Assets invested in actively managed exchange-traded funds ( ETFs ) globally hit a new record of US$2.15 trillion at the end of February, after 71 straight months of net inflows.
In February, the industry gathered net inflows of US$91.15 billion, bringing the year-to-date total to a new high of US$167.58 billion, according to data from independent research and consultancy firm ETFGI.
Currently, Dimensional Fund Advisors is the largest active ETF provider, with assets of US$286.31 billion, reflecting a 13.3% market share.
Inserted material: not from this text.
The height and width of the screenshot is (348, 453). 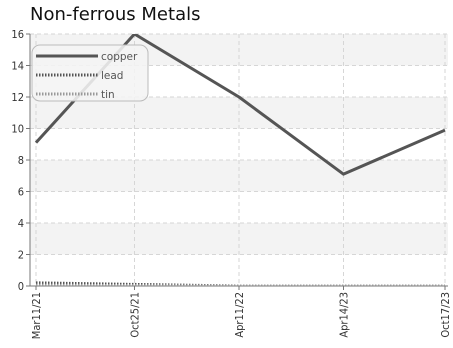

J.P. Morgan Asset Management ranks second with US$268.7 billion and 12.5% market share, followed by iShares with US$128.49 billion and 6% market share.
The top three providers account for 31.8% of the global active ETF industry by assets under management, while the remaining 679 providers each have less than 6% market share.
In total, there are 4,864 actively managed ETFs, with 6,574 listings, from 682 providers listed on 47 exchanges in 37 countries, according to ETFGI.
Net inflows
In terms of net inflows, equity-focused actively managed ETFs attracted US$41.48 billion in February, bringing year‑to‑date inflows to US$84.29 billion – well above the US$51.42 billion gathered during the same period last year.
Fixed income-focused actively managed ETFs saw US$42.69 billion in net inflows in February, lifting the YTD total to US$71.19 billion, compared with US$43.23 billion at the same point in 2025.
As to the broader market, the S&P 500 declined by 0.76% in February but was up 0.68% YTD. Developed markets, excluding the United States, rose 6.03% during the month and were up 12.55% YTD, with Korea ( up 20.11% ) and Luxembourg ( up 16.61% ) recording the strongest gains, says ETFGI founder and owner Deborah Fuhr.
Emerging markets rose by 2.47% in February and were up 8.11% YTD, led by Thailand ( up 19.48% ) and Taiwan ( up 11.63% ).